_Fonte_
————————

5)- Violazione della sentenza della Corte Costituzionale n.326 del 1998 e dei principi in tema d’efficacia delle sentenze della Corte, in quanto nel dichiarato intento di ridefinire le attribuzioni delle funzioni amministrative in materia di difesa del suolo, in conformità al potere riconosciuto dallo stesso Giudice delle leggi nella sentenza richiamata, la Giunta regionale ha di fatto vanificato il ruolo dei Consorzi di Bonifica conclamato dalla stessa Corte che, sul presupposto della loro natura di enti pubblici economici istituiti e disciplinati dalla legge statale, le cui competenze sono intangibili ed immodificabili, aveva auspicato una loro valorizzazione nel contesto del riassetto di funzioni avviato dall’Autorità regionale che con l’atto impugnato ha invece radicalmente ridimensionato il ruolo di tali Enti consortili, privandoli delle risorse finanziarie necessarie per la loro esistenza.
6)- In via subordinata il difensore dell’Ente ricorrente ha anche ecce-pito l’incostituzionalità delle leggi regionali delle Marche nn.10 e 13 del 1999, le cui norme, se interpretate nel senso di essere preordinate ad escludere in assoluto i Consorzi di Bonifica dallo svolgimento di funzioni in materia di difesa del suolo attribuite dalla legge o in regime di concessione dagli Enti pubblici e con la privazione delle relative risorse finanziarie necessarie per l’assolvimento dei propri compiti istituzionali, si pongono in contrasto con gli artt.41, 42, 44, 97 e 117 della Costituzione, in quanto in tal modo si darebbe indirettamente luogo alla loro estinzione, incompatibile con i richiamati principi enunciati dalla Carta costituzionale come interpretati dal Giudice delle leggi con la citata sentenza n.326 del 1998.
 La soppressione dei suddetti Enti consortili che si viene a realizzare per effetto della sottrazione di funzioni amministrative in capo agli stessi attuata con le suddette leggi regionali nn.10 e 13 del 1999, si pone in contrasto con le prerogative che la Carta costituzionale riconosce ai proprietari dei fondi ricompresi nel territorio di riferimento dei singoli Consorzi di Bonifica, di associarsi per la realizzazione e la gestione di opere destinate ad apportare vantaggi alle rispettive proprietà fondiarie.
 In ogni caso, risultando la materia della bonifica fondiaria ricompresa tra quelle riservate alla disciplina legislativa concorrente delle Regioni ai sensi dell’art.117 della Costituzione, la prevista indiretta soppressione dei Consorzi di Bonifica attraverso il ridimensionamento del loro ruolo con la sottrazione di funzioni, operato con le accennate leggi regionali nn.10 e 13 del 1999, si pone in contrasto con i principi fondamentali della normativa statale sopraordinata che invece assegna un ruolo istituzionale ai Consorzi di Bonifica.
 Un ulteriore rilievo d’incostituzionalità delle norme regionali suddette viene fatto dipendere dall’asserita violazione dell’art.119 della Costituzione in relazione a quanto previsto dalla legge n.281 del 16 maggio 1970, in riferimento alla natura tributaria dei contributi di bonifica riscossi dai Consorzi la cui soppressione non può essere disposta dall’Autorità regionale, come ha invece inteso stabilire la Regione Marche con le leggi nn.10 e 13 del 1999.

————————

_Voci fornite_
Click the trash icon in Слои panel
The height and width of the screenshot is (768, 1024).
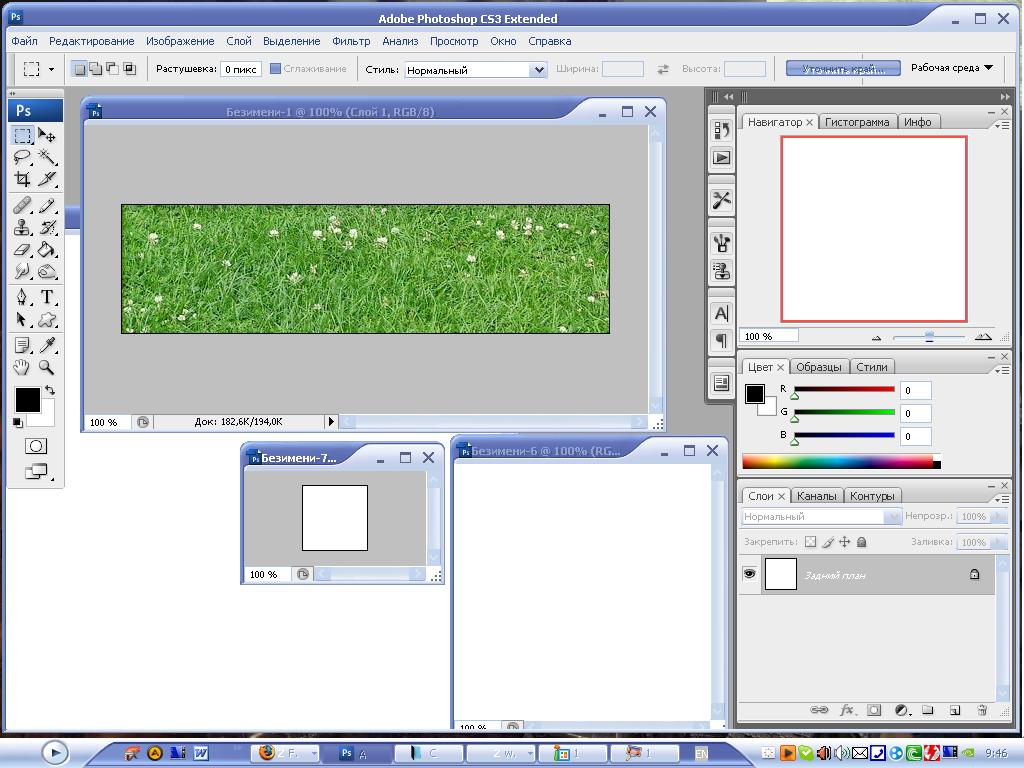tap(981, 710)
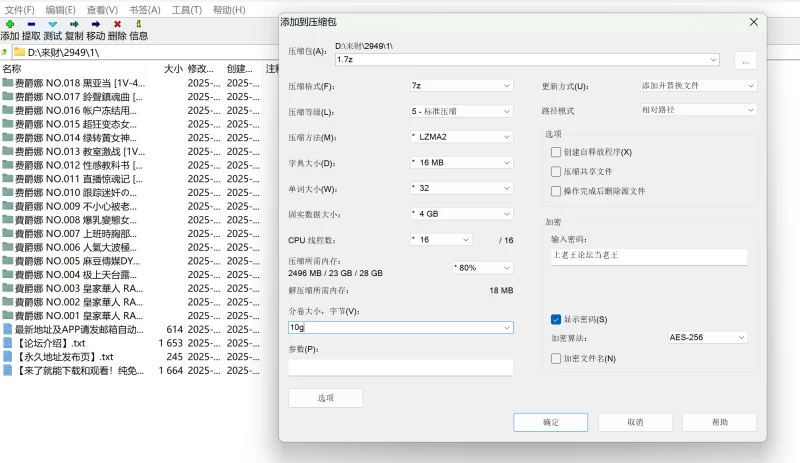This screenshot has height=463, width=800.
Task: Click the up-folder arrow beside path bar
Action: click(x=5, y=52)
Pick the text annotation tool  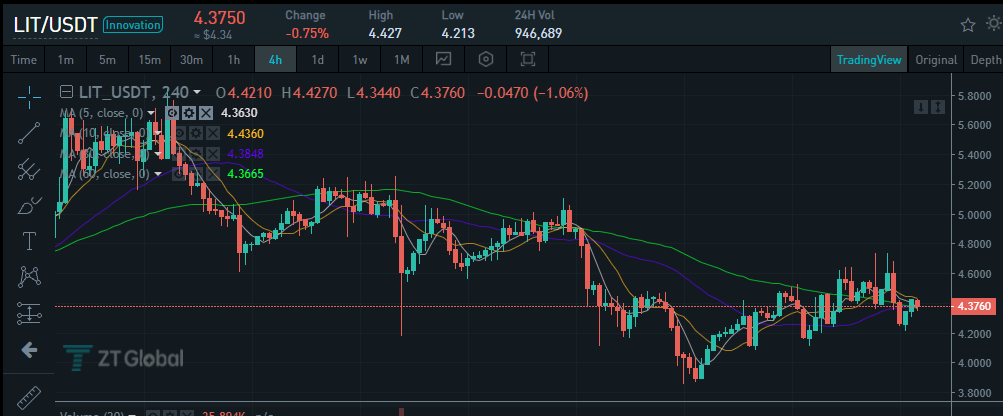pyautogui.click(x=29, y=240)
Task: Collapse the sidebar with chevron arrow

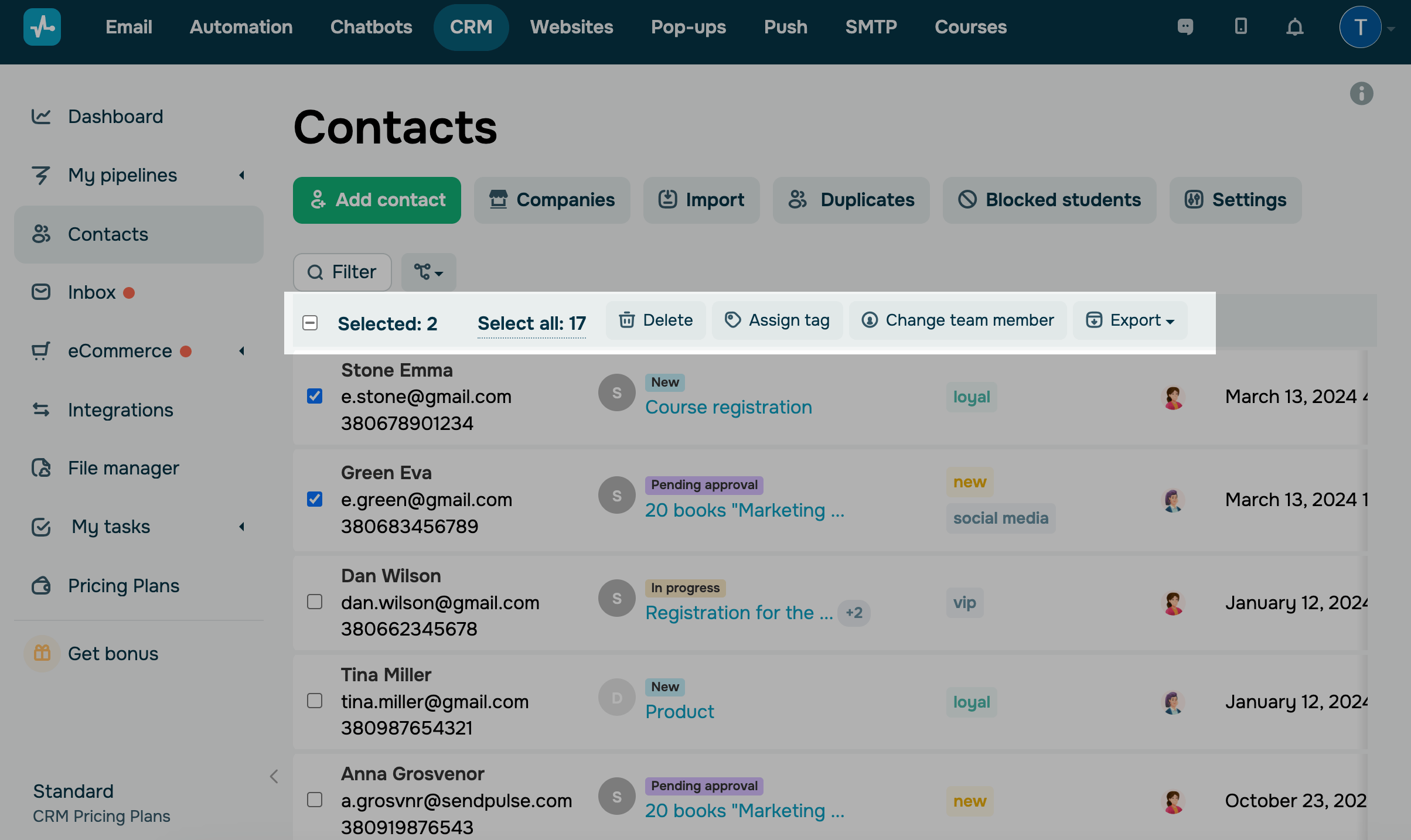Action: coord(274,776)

————————

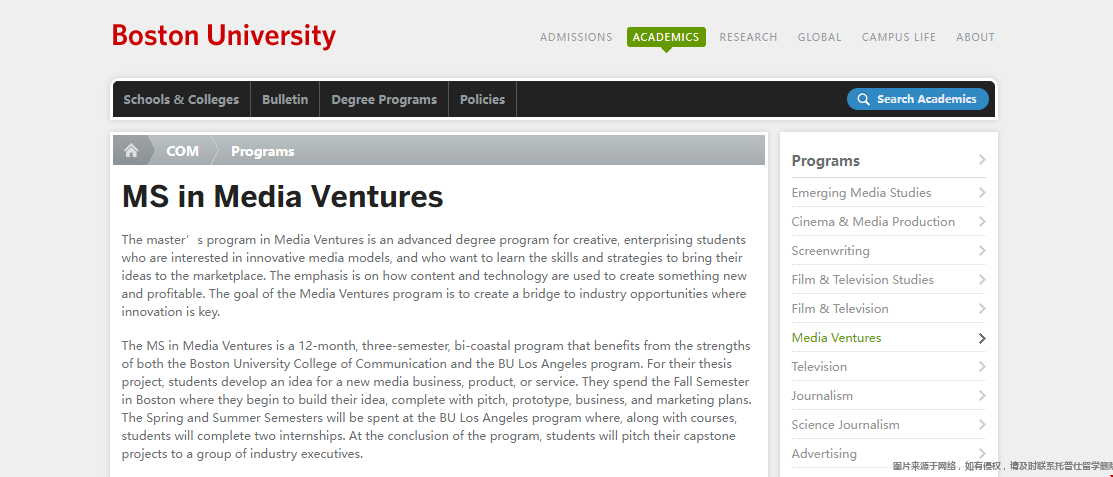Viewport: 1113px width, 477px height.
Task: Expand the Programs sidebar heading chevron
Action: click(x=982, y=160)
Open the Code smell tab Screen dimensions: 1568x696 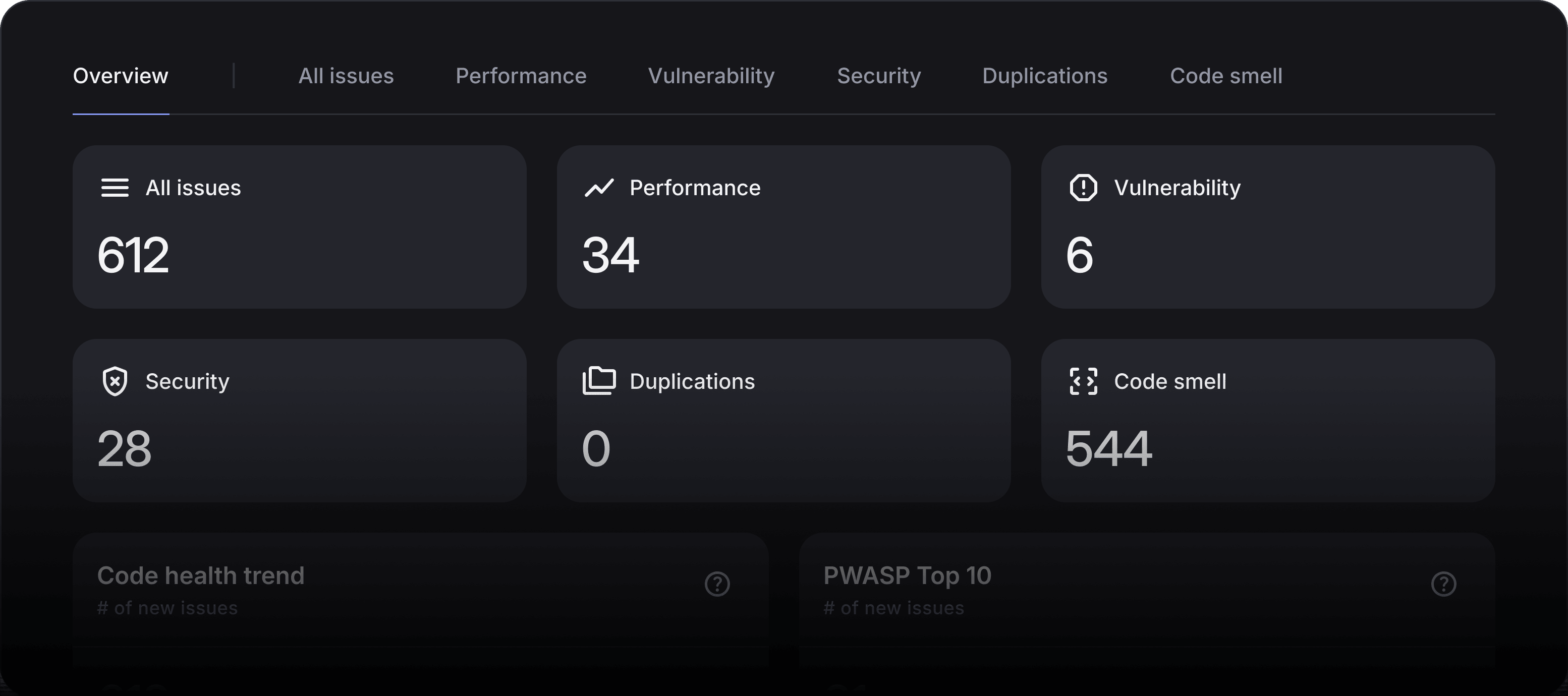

————————

_Cosa si chiede_
a - Rispondi a queste domande sul testo sui Consorzi di Bonifica:
(i) Quale sentenza della Corte Costituzionale si considera violata nel punto 5?
(ii) Con quali articoli della Costituzione contrasterebbero le leggi regionali, secondo il punto 6?
(iii) Quale legge statale si richiama insieme all'art.119 della Costituzione?
b - Elenca tutti gli articoli della Costituzione citati nel testo sui Consorzi di Bonifica.
c - Continua il testo sui Consorzi di Bonifica a partire dall'ultima frase.

_Risposte_
a -
(i) La sentenza n.326 del 1998.
(ii) Gli artt.41, 42, 44, 97 e 117.
(iii) La legge n.281 del 16 maggio 1970.

b - Art.41, art.42, art.44, art.97, art.117, art.119.

c -
 Lesiva dei principi di uguaglianza e di buon andamento affermati dagli artt.3 e 97 della Costituzione viene ritenuta anche la disposta attribuzione alle Province delle competenze in materia di difesa del suolo, con la conseguente negazione della possibilità per queste ultime di affidare tali incombenze in concessione ai Consorzi, resa possibile in precedenza, in quanto in tal modo è stato ingiustificatamente trascurato di prevedere il futuro destino di Enti pubblici, quali sono i Consorzi di Bonifica, che traevano le loro risorse finanziarie principalmente dallo svolgimento di tali funzioni ora attribuite alle Province, con la conseguenza di aver determinato una situazione di grave pregiudizio per gli stessi Enti, in violazione del principio di buon andamento del-l’attività delle Pubbliche Amministrazioni.
 La Regione Marche si è costituita in giudizio in data 4.3.2002 ed ha sostenuto l’infondatezza dei rilievi invalidatori prospettati con il ricorso, in quanto la natura meramente programmatoria della delibera regionale oggetto d’impugnativa esonerava dall’obbligo di rendere partecipe il Consorzio di Bonifica ricorrente della sua prossima adozione.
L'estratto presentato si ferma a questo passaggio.